(What to work on):
Your job is to give again, exactly and with no additions, the lines in the records below from the one with "Image resolution: width=477" through the one with "Viewport: 526px width, 296px height.", both included. Omit the pictures.

#### Source material ####

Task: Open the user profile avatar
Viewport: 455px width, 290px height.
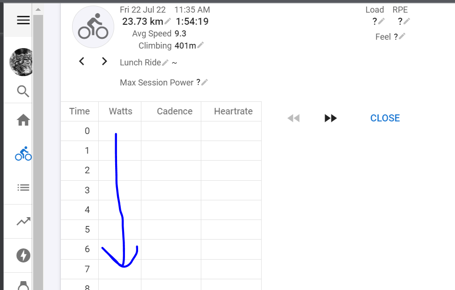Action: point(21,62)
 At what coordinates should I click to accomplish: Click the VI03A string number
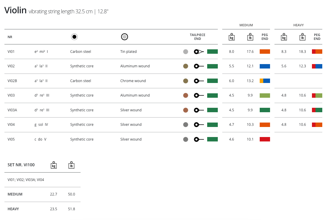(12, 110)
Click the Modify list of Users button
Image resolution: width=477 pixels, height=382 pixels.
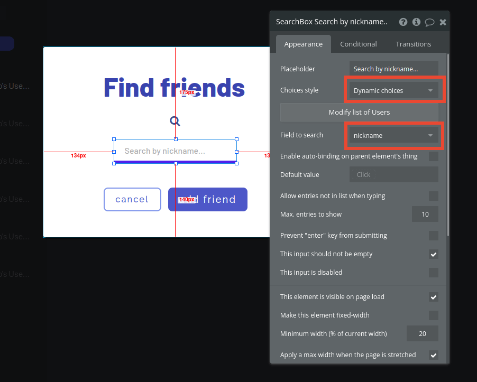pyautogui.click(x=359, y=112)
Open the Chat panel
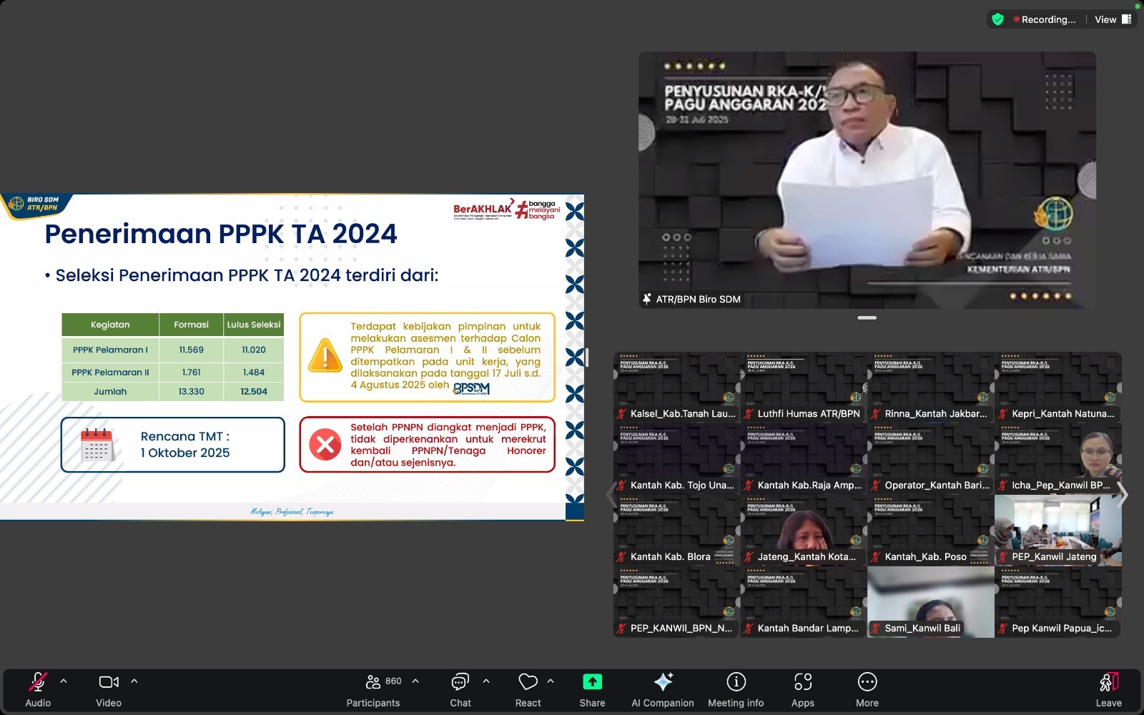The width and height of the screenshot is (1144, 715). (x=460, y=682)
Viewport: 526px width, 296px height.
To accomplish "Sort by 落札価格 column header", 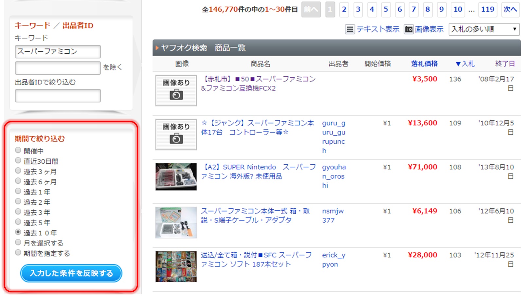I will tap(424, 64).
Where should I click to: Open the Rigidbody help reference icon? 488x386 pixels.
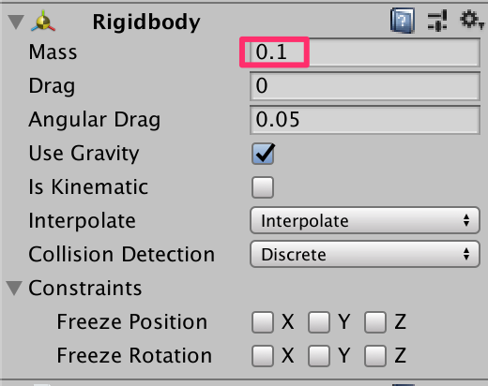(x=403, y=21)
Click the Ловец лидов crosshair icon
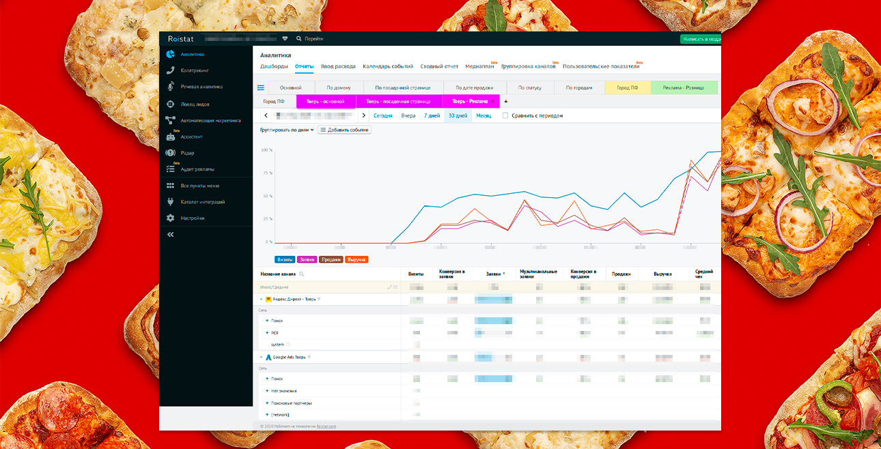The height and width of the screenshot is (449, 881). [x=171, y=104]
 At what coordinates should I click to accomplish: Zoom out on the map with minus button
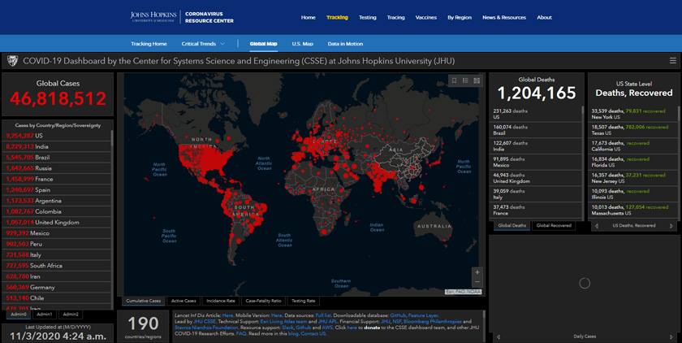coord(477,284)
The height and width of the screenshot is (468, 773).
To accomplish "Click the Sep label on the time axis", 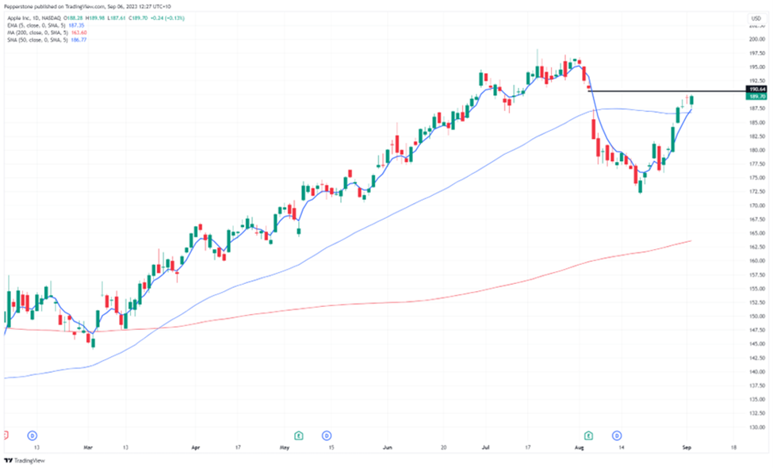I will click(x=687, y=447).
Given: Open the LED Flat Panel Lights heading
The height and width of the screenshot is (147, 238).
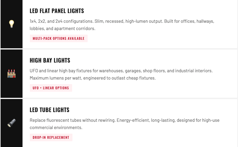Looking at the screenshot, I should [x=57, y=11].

####
#### Source material ####

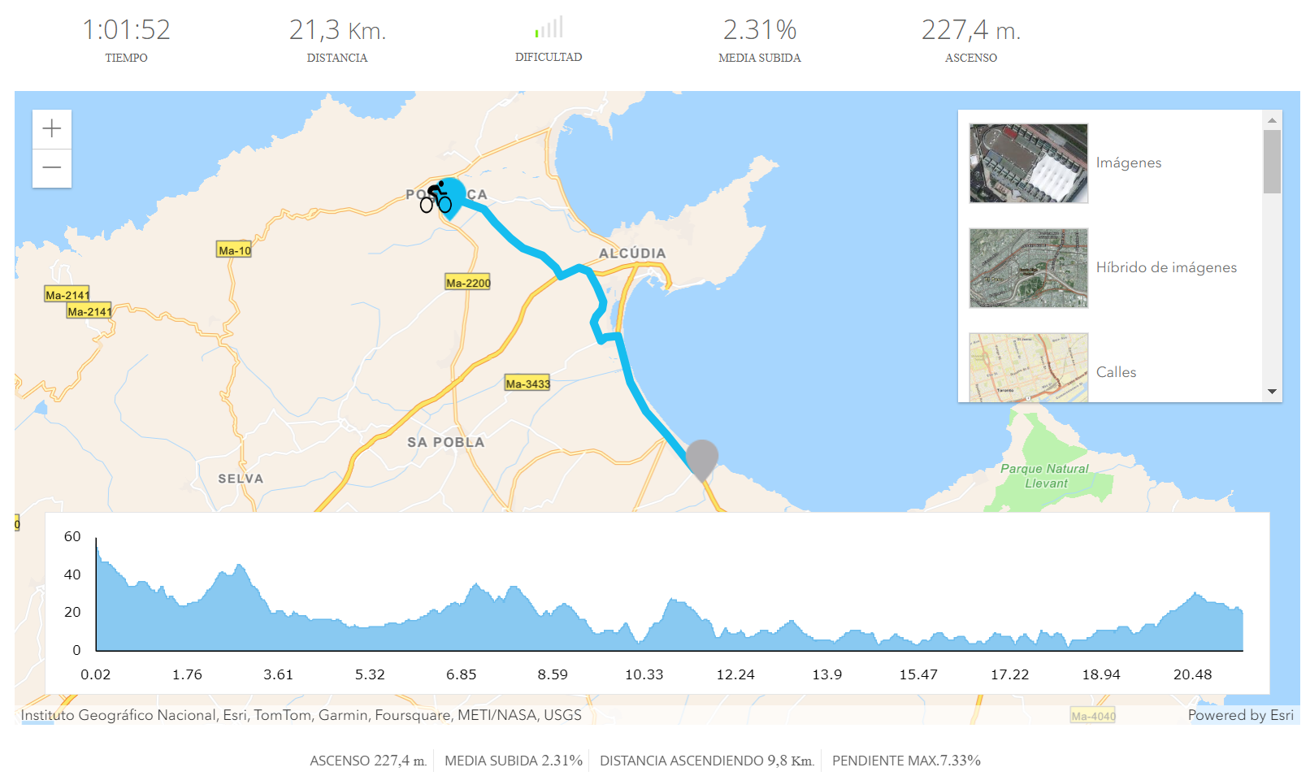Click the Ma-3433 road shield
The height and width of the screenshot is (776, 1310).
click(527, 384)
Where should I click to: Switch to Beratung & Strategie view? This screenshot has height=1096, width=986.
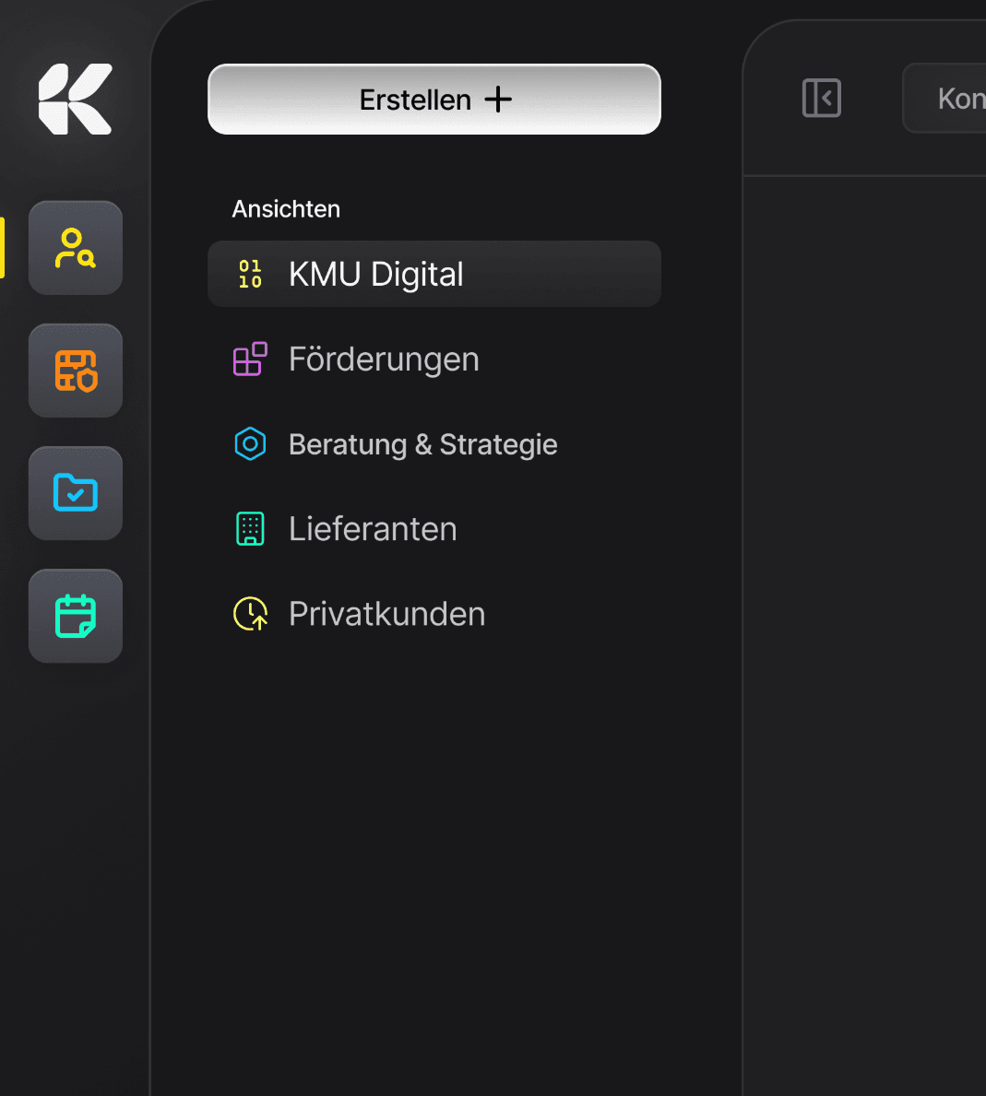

####

(Your solution):
Image resolution: width=477 pixels, height=382 pixels.
pyautogui.click(x=359, y=112)
Open the Chat panel
The width and height of the screenshot is (1144, 715). (x=460, y=682)
Viewport: 526px width, 296px height.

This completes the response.